* _Task requirements_:
Copy every line of the data that contains the string "page".

* _Stored items_:
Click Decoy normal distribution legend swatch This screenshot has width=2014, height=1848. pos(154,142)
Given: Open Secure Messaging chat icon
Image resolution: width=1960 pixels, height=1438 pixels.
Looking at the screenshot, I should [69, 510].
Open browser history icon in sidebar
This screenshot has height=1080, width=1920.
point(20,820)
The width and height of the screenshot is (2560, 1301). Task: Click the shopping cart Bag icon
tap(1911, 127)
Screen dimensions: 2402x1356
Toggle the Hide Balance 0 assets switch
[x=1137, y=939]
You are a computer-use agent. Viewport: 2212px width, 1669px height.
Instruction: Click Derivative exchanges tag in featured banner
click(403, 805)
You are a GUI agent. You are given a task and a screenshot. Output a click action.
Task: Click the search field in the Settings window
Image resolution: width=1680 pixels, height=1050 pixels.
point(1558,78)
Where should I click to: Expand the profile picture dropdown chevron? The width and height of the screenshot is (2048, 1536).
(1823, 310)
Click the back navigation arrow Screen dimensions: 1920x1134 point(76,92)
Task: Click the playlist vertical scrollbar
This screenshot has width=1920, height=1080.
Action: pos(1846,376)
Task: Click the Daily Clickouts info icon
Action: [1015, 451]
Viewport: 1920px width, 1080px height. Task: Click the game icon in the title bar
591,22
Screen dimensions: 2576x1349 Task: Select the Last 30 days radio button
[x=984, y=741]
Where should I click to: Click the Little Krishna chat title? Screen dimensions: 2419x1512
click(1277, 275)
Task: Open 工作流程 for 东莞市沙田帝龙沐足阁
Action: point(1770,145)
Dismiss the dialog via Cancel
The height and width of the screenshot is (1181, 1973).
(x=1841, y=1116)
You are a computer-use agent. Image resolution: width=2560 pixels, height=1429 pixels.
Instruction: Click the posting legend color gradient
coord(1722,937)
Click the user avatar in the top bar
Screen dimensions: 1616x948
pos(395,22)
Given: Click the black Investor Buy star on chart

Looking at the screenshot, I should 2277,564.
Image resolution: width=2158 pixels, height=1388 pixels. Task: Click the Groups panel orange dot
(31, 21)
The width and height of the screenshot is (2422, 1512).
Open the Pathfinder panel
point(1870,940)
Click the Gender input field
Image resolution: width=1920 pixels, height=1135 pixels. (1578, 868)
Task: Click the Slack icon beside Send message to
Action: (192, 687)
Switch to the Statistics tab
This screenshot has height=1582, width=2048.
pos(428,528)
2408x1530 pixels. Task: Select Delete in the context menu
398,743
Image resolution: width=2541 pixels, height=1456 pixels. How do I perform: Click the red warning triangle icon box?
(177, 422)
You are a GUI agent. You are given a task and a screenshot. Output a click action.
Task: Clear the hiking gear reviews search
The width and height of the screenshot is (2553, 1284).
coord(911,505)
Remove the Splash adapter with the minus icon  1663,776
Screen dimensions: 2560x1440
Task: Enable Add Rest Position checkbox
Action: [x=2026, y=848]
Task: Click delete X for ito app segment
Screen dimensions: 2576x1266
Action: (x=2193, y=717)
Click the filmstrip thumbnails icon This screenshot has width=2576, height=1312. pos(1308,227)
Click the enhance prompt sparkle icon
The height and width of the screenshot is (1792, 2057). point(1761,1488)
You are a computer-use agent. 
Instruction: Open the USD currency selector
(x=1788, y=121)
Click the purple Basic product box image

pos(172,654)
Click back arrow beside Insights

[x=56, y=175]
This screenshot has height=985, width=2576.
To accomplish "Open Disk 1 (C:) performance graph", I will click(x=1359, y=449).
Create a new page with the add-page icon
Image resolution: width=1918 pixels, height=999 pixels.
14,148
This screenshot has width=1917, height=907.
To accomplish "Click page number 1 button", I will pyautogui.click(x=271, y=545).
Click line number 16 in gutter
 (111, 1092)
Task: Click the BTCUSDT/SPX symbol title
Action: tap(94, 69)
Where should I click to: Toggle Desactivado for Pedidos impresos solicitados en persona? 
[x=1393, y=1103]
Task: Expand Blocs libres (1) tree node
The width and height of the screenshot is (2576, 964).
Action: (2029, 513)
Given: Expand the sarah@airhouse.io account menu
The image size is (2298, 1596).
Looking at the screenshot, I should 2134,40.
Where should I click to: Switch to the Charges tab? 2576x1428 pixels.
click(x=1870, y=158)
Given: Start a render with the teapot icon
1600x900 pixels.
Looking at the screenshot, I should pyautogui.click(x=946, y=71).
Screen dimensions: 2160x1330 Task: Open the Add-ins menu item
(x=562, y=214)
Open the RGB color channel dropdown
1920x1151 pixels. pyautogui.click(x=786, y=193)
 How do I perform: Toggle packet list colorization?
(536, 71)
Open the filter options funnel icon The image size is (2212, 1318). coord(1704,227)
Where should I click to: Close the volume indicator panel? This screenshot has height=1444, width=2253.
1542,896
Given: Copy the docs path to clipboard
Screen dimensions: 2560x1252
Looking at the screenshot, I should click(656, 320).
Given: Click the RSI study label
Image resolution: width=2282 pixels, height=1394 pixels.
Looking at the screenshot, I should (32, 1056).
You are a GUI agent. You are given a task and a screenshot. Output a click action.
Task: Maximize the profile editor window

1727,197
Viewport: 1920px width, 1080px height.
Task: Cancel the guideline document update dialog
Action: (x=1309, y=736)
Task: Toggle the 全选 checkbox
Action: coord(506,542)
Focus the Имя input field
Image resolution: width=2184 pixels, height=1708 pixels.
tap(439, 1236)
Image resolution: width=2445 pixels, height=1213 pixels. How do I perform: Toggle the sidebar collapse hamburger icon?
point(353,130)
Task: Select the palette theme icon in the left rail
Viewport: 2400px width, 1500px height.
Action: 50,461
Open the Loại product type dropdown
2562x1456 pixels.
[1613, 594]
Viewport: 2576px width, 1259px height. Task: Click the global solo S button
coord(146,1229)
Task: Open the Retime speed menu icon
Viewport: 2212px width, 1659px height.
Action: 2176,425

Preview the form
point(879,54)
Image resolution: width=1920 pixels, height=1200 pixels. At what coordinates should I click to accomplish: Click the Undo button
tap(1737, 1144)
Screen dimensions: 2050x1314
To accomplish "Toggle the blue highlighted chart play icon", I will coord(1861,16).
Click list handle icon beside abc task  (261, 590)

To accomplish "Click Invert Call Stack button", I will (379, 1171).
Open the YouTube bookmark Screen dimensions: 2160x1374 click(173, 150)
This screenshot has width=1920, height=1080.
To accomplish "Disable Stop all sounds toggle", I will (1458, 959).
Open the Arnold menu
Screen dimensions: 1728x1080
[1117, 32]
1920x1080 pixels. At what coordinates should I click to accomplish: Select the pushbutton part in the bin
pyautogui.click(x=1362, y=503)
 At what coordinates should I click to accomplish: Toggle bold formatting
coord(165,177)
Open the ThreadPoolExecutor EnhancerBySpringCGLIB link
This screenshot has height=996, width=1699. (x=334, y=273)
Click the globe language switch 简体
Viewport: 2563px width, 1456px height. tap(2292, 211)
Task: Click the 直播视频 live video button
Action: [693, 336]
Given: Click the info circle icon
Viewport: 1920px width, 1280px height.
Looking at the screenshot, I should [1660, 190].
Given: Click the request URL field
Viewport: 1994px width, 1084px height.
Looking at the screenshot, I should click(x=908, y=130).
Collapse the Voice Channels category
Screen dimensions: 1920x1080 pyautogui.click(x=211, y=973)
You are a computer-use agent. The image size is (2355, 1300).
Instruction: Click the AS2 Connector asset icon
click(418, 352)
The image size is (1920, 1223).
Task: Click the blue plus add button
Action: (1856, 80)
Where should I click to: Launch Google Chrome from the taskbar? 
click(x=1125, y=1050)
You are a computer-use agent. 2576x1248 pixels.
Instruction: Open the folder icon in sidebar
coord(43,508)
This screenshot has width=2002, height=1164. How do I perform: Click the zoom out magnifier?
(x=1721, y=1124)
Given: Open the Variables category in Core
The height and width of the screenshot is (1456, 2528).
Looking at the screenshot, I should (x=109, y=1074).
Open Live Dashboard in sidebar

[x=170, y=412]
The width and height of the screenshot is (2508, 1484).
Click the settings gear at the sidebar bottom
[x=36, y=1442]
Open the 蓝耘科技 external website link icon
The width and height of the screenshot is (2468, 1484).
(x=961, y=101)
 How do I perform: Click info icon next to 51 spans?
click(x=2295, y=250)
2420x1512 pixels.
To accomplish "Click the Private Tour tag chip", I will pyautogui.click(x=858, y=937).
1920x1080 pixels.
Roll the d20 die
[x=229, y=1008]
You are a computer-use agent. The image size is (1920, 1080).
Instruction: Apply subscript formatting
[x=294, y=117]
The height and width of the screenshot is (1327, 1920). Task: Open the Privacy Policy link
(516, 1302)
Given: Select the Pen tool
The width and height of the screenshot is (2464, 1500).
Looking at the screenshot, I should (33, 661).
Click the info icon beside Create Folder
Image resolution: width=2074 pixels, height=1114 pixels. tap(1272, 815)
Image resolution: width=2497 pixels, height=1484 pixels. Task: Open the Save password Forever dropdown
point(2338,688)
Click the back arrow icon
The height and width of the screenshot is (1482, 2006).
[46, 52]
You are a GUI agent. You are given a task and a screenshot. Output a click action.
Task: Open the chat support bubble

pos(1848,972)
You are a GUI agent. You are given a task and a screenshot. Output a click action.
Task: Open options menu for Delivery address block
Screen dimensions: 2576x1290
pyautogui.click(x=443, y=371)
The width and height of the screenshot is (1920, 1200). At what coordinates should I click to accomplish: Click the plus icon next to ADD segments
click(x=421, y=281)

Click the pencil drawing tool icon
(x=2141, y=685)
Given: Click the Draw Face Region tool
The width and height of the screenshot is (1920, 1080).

* _Task output_:
Create a new page with the add-page icon
To accomplish "Click page number 1 button", I will pyautogui.click(x=271, y=545).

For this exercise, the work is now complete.